Миша пробурчал что-то, и наступило тяжелое молчание, люди осерчали друг на друга и затаились в своей обиде. Не скоро она рассосется в их сердцах, не скоро Миша улыбнется тетке Авдотье, а она подвинется ближе, чтобы спросить: «Ну как Колька-то твой в пятом классе? Чай, задают много?» Ничтожны поводы к человеческим трениям, но приводят зачастую к громадным последствиям – как стройный шаг взвода, от которого колеблется и проваливается на совесть выстроенный мост.
Тут я пошевелился и вполголоса произнес стихи:
Жалобно в лесу кричит кукушка
О любви, о скорби неизбежной…
Обнялась с подружкою подружка
И, вздыхая, жалуется нежно:
– Погрусти, поплачь со мной, сестрица!
Милый мой жалел меня немного,
Изменяет мне и не стыдится,
У меня на сердце одиноко…
– Может быть, еще не изменяет, –
Тихо ей откликнулась подружка, –
Это мой стыда совсем не знает,
Для него любовь моя – игрушка.
Прислонившись к трепетной осинке,
Две подружки нежно обнимались,
Горевали, словно сиротинки,
И порой слезами заливались.
И не знали юные подружки,
Что для грусти этой, для кручины,
Кроме вечной жалобы кукушки,
Может быть, и не было причины.
И когда задремлет деревушка,
И зажгутся звезды над потоком,
Не кричи так жалобно, кукушка!
Никому не будет одиноко.
Все затаили дыхание, боясь спугнуть музыку поэзии, наполнившую на мгновенье пропыленный и пахнущий бензином автобус. Миша от внимания приоткрыл рот, а тетка Авдотья почему-то застеснялась и, нагнув голову, аккуратно расправляла коричневыми заскорузлыми руками подол своего платья.
Я замолчал.
– Да! – восхищенно выдохнул Миша, поворачиваясь ко мне всем своим большим телом. – Вот это… я скажу вам! Это чье? сам, что ли, так умеешь складно?

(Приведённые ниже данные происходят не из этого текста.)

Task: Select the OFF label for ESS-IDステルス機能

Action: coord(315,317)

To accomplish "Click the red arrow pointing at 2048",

– Нет, – сказал я. – Это Николай Рубцов. Был такой поэт.
– Как же мы… – заволновался он, стискивая сильными пальцами край скамейки. – Как же мы так живем и не знаем этого? Почему же нам этого не сообщили? Ведь это все о нас… пойми, это обо мне, о ней – о нас! А что этот Рубцов, его не издают? Замалчивают?
– Почему, – ответил я, идя к двери: Новокладбищенское, моя остановка, приветно виднелась за поворотом дороги. – Издают. В магазине можно найти.
Я уже выходил, но водитель, загораживая мне выход, снова протянул свою большую руку. «Что он, за выход отдельно берет?» – невольно подумалось мне.
– Слышь, земляк, – застенчиво позвал он. – Ты это… дай слова списать. У дочки сегодня день рождения. Подарю ей. Скажу, для нее написал.
Я улыбнулся ему и сошел из остановившегося автобуса в густую солнечную мрель травяного поля, где веял душистый ветерок, шевелящий мне волосы».
Все искренне зааплодировали артисту, который сдержанно кланялся, и Антону Антоновичу, нервно улыбавшемуся из кресел.
– Может, этого позовем? – осенило старшего. – Вась, задержи, пока не ушел. Давай быстрей, ведь его продекламировали уже, что ему тут делать!
Средний сантехник с сожалением покачал головой.
– Не выйдет, – сказал он. – Видишь, он все по правде пишет. Он же ездит по самой гуще и из нее прямо черпает начистоту. А у нас прикидывать надо, куда врать, чтоб складно вышло. Нет, не возьмется.
На сцену снова вышла ведущая в блестках.
– Оскар, – значительно сказала она, – Уайльд. «Саломея». Драма в одном действии. Исполняет Ираида Богушко.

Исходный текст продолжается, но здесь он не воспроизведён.